Tuesday, March 13, 2012

Mike Bird posted a comment on Cicero and Letter Carriers, reflecting (a little too superficially) on a single quote from Atticus 1.13:
In these letters, indeed, I am urgently pressed by you to send answers, but what renders me rather dilatory in this respect the difficulty of finding a trustworthy carrier. How few of these gentry are able to convey a letter rather weightier than usual without lightening it by skimming its contents! (Letter XVIII).
Mike said:
This would suggest that some letter carriers were not just Roman fedex delivery boys, but were responsible for reading the letters on delivery. Interesting implications for the role of Phoebe in Romans and Tychicus in Colossae!
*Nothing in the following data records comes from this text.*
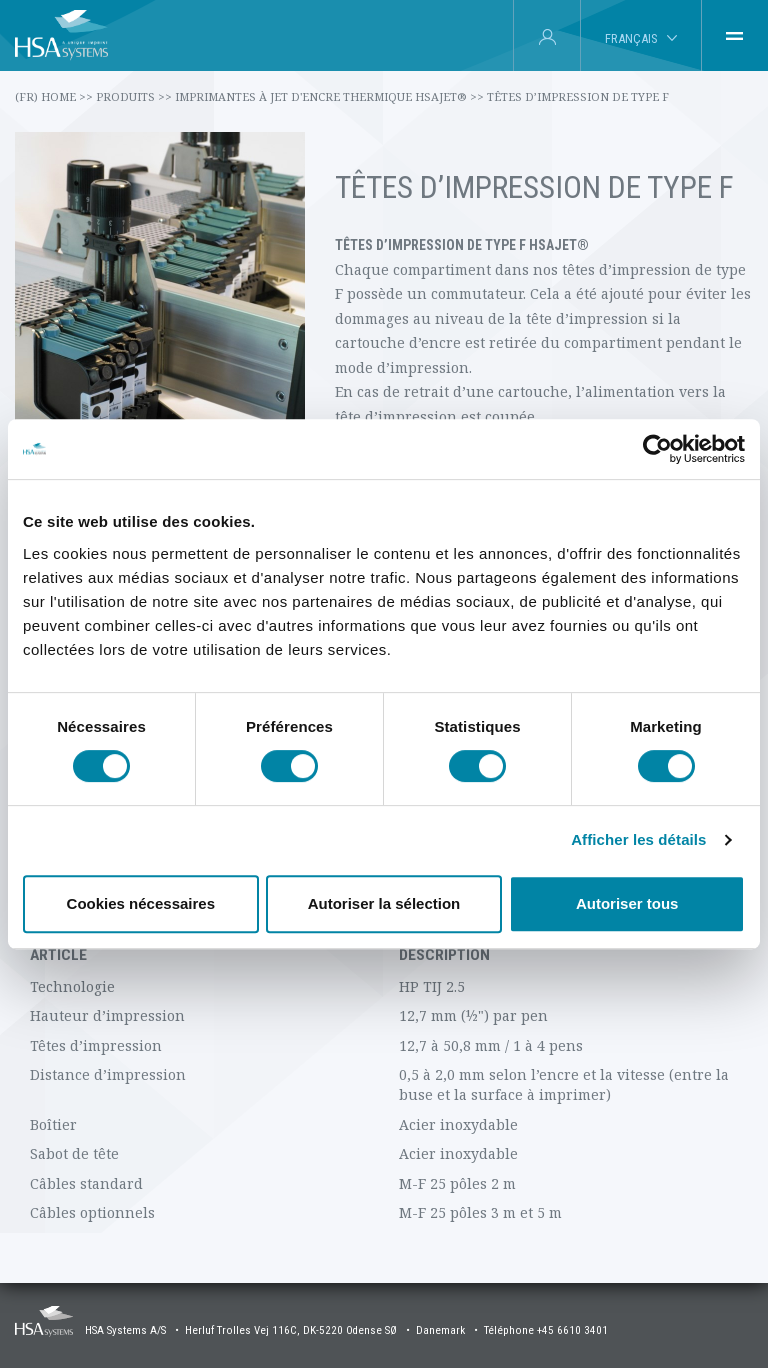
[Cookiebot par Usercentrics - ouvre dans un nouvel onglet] (657, 449)
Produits (134, 96)
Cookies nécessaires (141, 903)
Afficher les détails (638, 839)
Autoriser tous (627, 903)
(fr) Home (54, 96)
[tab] (734, 36)
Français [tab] (631, 38)
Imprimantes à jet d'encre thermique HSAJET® (329, 96)
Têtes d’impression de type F (578, 96)
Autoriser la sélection (384, 903)
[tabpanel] (384, 952)
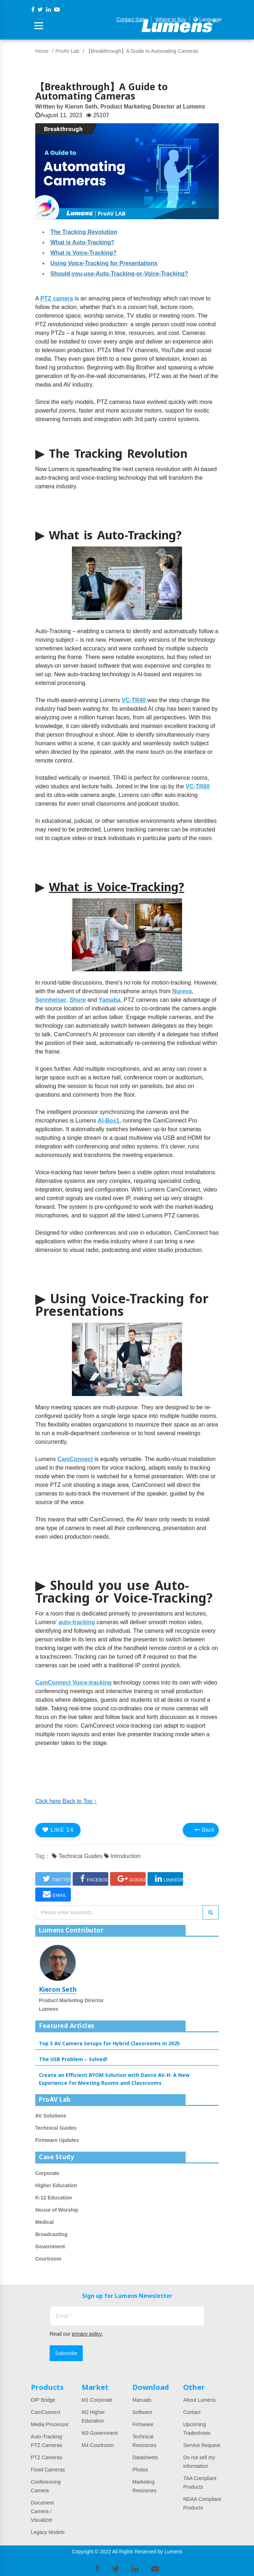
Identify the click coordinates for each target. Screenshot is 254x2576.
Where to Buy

My comments (from his blog - where there are obviously intervening comments which I haven't posted here):
  1. Mike, nothing in that comment suggests your conclusion that Ciceronian letter carriers "were responsible for reading the letters on delivery". That does not follow.
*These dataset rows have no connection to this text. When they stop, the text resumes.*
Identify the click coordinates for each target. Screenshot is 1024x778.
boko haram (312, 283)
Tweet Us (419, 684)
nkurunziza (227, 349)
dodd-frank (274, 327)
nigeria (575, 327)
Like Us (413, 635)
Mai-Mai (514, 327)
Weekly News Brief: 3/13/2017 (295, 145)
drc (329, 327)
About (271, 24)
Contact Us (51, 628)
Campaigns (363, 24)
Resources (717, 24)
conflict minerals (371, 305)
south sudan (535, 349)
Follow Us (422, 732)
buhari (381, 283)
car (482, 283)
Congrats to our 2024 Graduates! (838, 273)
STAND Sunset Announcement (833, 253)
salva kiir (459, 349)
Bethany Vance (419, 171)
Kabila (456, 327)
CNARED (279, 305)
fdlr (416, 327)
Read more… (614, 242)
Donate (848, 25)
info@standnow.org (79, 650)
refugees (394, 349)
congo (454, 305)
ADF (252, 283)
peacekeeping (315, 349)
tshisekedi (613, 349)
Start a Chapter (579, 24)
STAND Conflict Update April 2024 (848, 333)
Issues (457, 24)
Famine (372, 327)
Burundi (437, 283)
  2. Ah. No that is not what Cicero meant. His primary issue is confidentiality, not skim reading at the destination. 'Convey a letter' means simply deliver the letter to its recipient. The reference to lightening the letter is a humorous figure of speech referring to reading the letter. Later in this same letter (Att. I 13) he refers to the risk that a letter might be lost, opened or intercepted. He adds, 'I dare not intrust a letter on such weighty matters to such a casual nobody’s son as this messenger.'
  3. I don't recall any incident where Cicero refers to including money inside a letter. I don't think that is relevant here. He is worried that the letter carrier might read a fullsome and confidential letter. In fact he is so concerned by this possibility that he won't actually write the letter he would like to write (which would have included full answers to Atticus' questions). So it is an interesting situation where the presence/absence of a letter carrier impacts the composition and the contents of the letter. Lacking a trust-worthy letter carrier Cicero has to write a shorter, less detailed letter. The implication, in this situation, would be that Cicero did not want such a letter carrier to do any more than simply deliver the letter.

    Cicero has another delivery problem which he mentions here and in some other letters of the period, that he is not sure where Atticus is, so can't give detailed instructions to a letter carrier.